24 May 2013

Using the smart city to promote economic competitiveness

Center City Philadelphia from Drexel Park in West Philadelphia
The lack of posting on this blog correlates directly with the state of my research on smart urbanism in Philadelphia. I hope to post more regularly soon, but in the meantime here is a teaser, in the form of an conference abstract for an upcoming event I will be participating in.

On Tuesday, June 11 I will present a bit of my recent research into smart urbanism and the 'smart city' as applied to Philadelphia at Drexel University's Symposium on Urban Informatics: Exploring Smarter Cities. In the organizers' words, the symposium will examine how "Technologies transform city life in countless ways. The symposium on Urban Informatics will bring together designers, city planners and managers, technologists, scholars and entrepreneurs in Philadelphia, at the heart of the northeast urban corridor, to explore the frontiers of the urban environment." I am looking forward to the discussions coming out of this event; it will certainly be a productive and hopefully provocative day!

What follows is an overview of what I intend to cover in my fifteen minutes.

Philadelphia’s smart city agenda: Enabling urban change or perpetuating existing social inequalities?

This essay examines what urban informatics technologies enable: how this electromagnetic terrain of a city actively impacts the urban landscape.
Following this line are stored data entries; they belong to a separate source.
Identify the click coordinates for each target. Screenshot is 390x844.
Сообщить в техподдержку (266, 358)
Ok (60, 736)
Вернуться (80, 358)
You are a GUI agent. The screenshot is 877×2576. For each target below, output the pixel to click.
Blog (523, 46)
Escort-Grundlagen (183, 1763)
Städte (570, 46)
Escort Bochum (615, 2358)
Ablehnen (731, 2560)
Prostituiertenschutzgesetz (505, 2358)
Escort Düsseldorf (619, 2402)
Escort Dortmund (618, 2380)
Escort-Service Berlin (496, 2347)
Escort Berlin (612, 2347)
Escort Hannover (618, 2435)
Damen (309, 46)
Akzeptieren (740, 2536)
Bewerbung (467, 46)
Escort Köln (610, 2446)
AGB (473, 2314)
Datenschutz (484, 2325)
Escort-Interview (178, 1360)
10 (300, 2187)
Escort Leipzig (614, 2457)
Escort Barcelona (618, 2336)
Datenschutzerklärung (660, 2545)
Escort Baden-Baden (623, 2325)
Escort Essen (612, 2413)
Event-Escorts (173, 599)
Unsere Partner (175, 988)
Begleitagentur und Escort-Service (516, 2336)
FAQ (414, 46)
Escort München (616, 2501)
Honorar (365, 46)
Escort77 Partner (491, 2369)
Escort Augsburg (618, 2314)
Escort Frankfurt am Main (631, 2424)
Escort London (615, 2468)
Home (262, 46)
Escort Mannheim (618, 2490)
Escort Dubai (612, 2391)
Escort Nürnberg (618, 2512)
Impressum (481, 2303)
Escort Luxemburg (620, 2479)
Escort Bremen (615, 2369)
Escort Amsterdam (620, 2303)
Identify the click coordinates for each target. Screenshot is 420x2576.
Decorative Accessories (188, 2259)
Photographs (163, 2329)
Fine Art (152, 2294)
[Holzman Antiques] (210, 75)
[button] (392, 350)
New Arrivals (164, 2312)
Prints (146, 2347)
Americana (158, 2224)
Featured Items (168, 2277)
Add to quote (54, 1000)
By examining the digital infrastructure that support the Digital On-Ramps smart city project in Philadelphia, this essay will explore the systems, policies and technological scripts that produce a disposition toward responsive intelligence in the city. The Digital On-Ramps project proposes to connect Philadelphia’s under-served citizens to Internet-based workforce education and development training via smartphones, tablets, and traditional computers as a means of providing the skills necessary for these citizens to become competitive in a 21st century, globalized and service-oriented economy. Digital On-Ramps’ project requires a re-conceptualization of the infrastructure for education and content delivery, a renewed utility of digital telecommunication systems and, possibly, a lessened need for the traditional, physical spaces of schools and other established elements of the city’s built environment. All this combines with a tighter focus on new, digital actors for content delivery and consequently social and economic exchange itself. Through a place-based case study examining the numerous local and national actors involved in this smart city project, this essay will critique the push for workforce development outcomes through digital infrastructural efficiencies.

The central question the essay will address is: Does the Digital On-Ramps project benefit Philadelphia’s under-served, poorest citizens, or is the project geared more toward maintaining and improving Philadelphia’s image as a competitive, creative, and economically-relevant city in the globalized economy? The essay concludes that, while it is too early to see if, how, and where citizens will benefit from this project, the city’s smart city agenda has brought national and global media attention to Philadelphia.